YOUR GOAL
Scan the material below for the word "agent", then copy every line in which it appears.

DATA TO USE
--------------------------------

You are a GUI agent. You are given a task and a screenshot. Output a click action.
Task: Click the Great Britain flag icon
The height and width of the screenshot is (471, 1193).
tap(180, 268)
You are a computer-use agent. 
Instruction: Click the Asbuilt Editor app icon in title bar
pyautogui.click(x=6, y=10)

--------------------------------

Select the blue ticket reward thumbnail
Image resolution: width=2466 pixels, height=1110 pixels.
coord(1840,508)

--------------------------------

RESULT FOR THIS TASK
You are a GUI agent. You are given a task and a screenshot. Output a click action.
You are a computer-use agent. 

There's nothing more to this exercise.